Behind the momentum lies an honest reality check. Despite years of policy support, manufacturing's share of the economy has remained stuck in the mid-teens, around 17 percent, well below the long-standing target of a quarter of output, a goal whose timeline has been repeatedly extended. More strikingly, private corporate capital expenditure has been reluctant, having fallen as a share of the economy over the years even as corporate profits reached multi-year highs, prompting official criticism that companies have not invested despite favourable conditions. Analysts have described an investment hesitancy despite booming headline growth, with reports of firms shelving projects. Concerns have also emerged around net foreign investment, as repatriation and outbound investment rise. This gap between strong headline figures and the broader transition of the economy toward manufacturing is the sector's central challenge.

The Challenges

Structural challenges continue to constrain the sector. Manufacturing capital expenditure, having risen strongly in recent years, is expected to moderate as the investment cycle matures and capital rotates toward energy and infrastructure. Persistent issues include relatively low value addition in parts of the sector, continued dependence on imported components, a large informal segment, high logistics costs, and regulatory complexity.
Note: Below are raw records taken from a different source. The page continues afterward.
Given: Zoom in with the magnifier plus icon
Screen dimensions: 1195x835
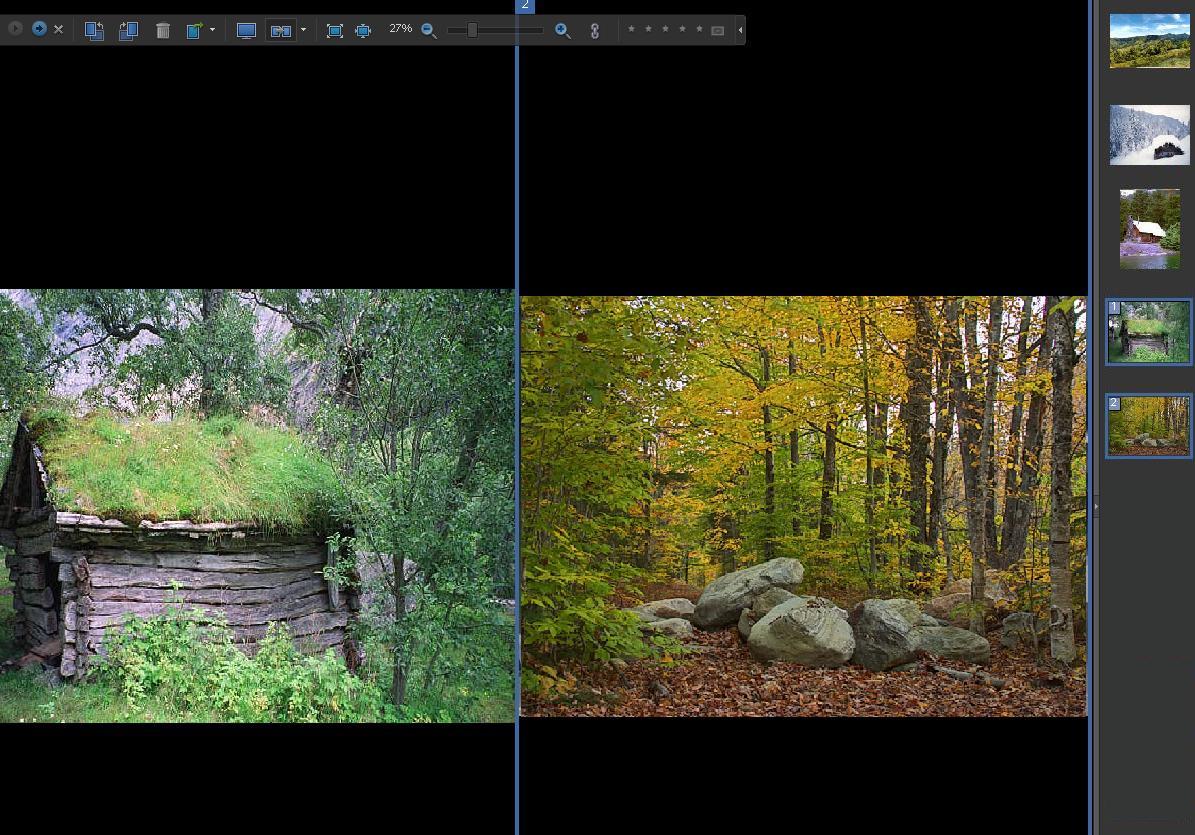Looking at the screenshot, I should click(563, 31).
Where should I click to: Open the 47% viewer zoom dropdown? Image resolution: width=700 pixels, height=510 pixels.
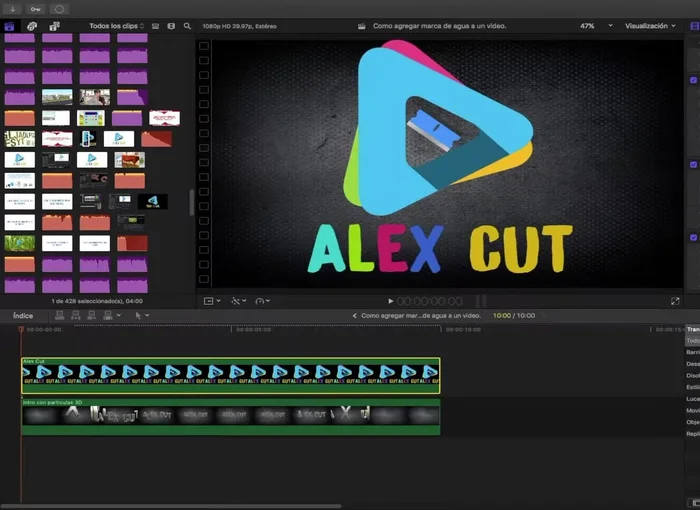coord(596,26)
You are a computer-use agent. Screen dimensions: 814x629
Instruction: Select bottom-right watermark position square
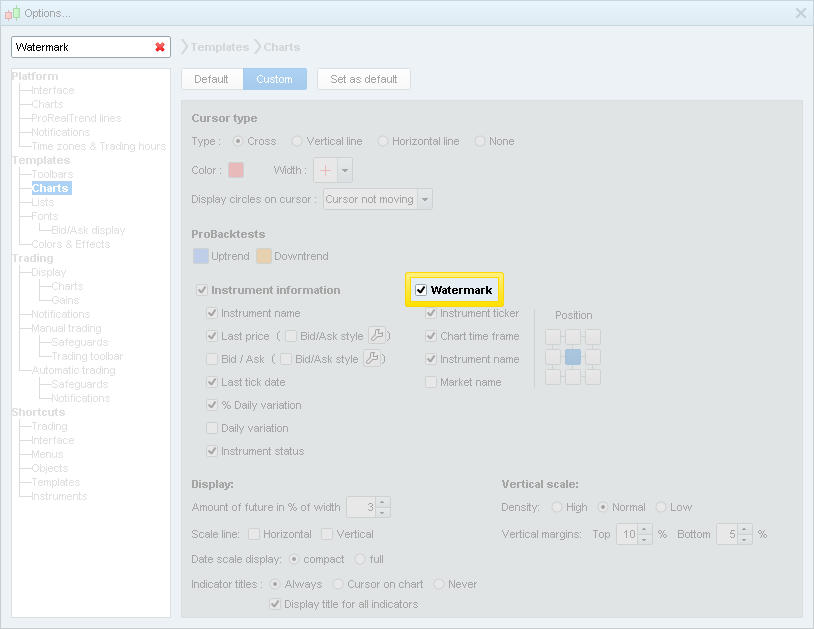593,377
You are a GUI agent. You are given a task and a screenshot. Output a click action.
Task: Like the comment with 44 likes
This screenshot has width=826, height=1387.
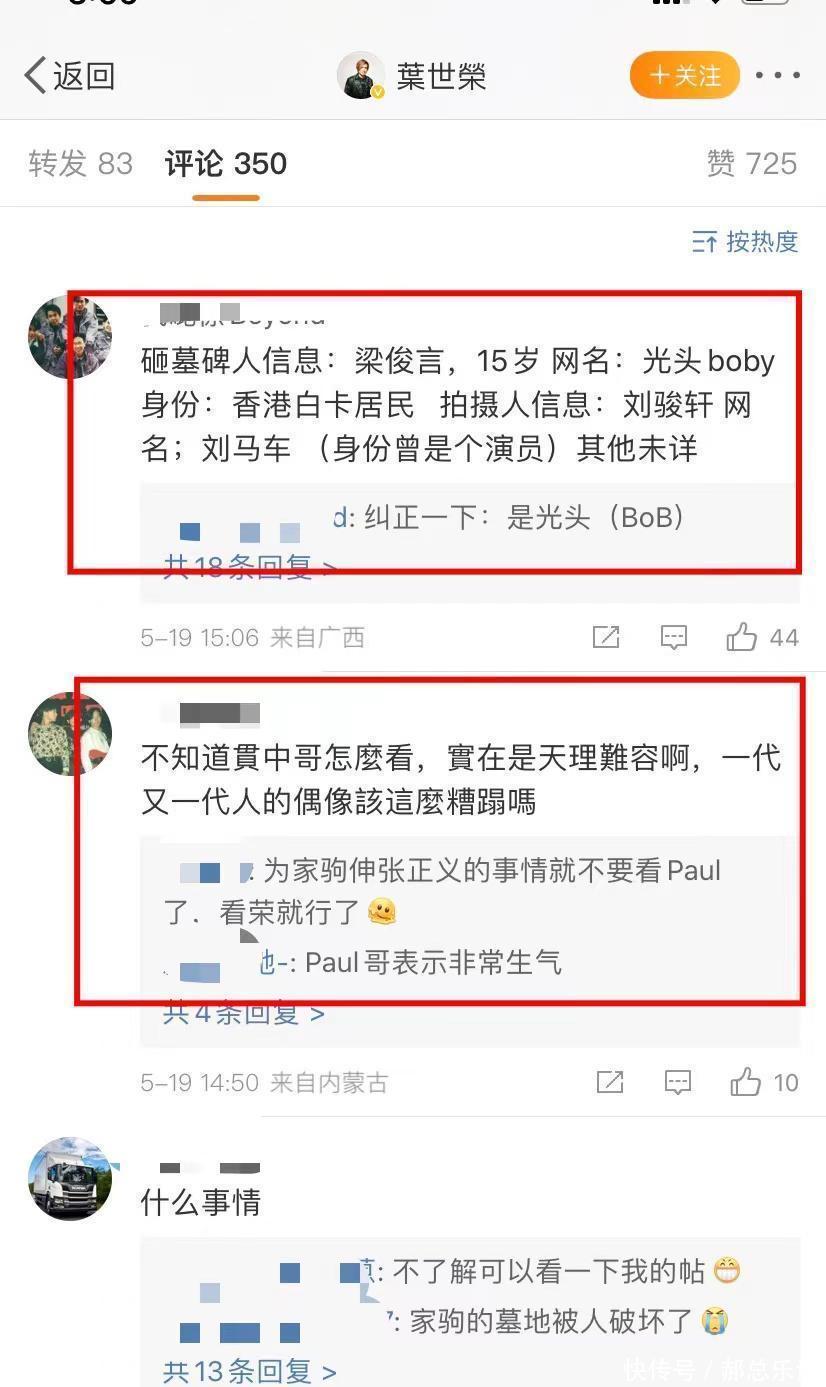point(742,637)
A critical risk is the pace of frontier-technology adoption, with analysis warning that failure to embrace advanced manufacturing technologies could see the sector's economic share stagnate or decline, whereas full adoption could add substantially to output and jobs. Geopolitical tensions, trade uncertainties, elevated input and energy costs, and the effective disbursement of incentives all pose additional hurdles. Addressing these structural bottlenecks is essential to converting investment momentum into a lasting manufacturing transformation.

The Road Ahead

Manufacturing investment in India stands at a pivotal juncture, with genuine momentum from foreign capital, incentives, and global supply-chain shifts tempered by the reality of an economy that has yet to fully pivot toward manufacturing. The coming years will test whether the substantial investment flowing into sunrise sectors and the tailwind from global diversification can lift manufacturing's share of the economy toward the government's ambitions, and whether private corporate capital can be coaxed off the sidelines. Success will depend on deepening value addition, adopting advanced technologies, easing structural constraints, and sustaining policy momentum. The opportunity is significant, potentially defining India's economic trajectory for decades, but realising it requires closing the gap between impressive headline investment and genuine, broad-based industrial transformation. This is analysis, not investment advice.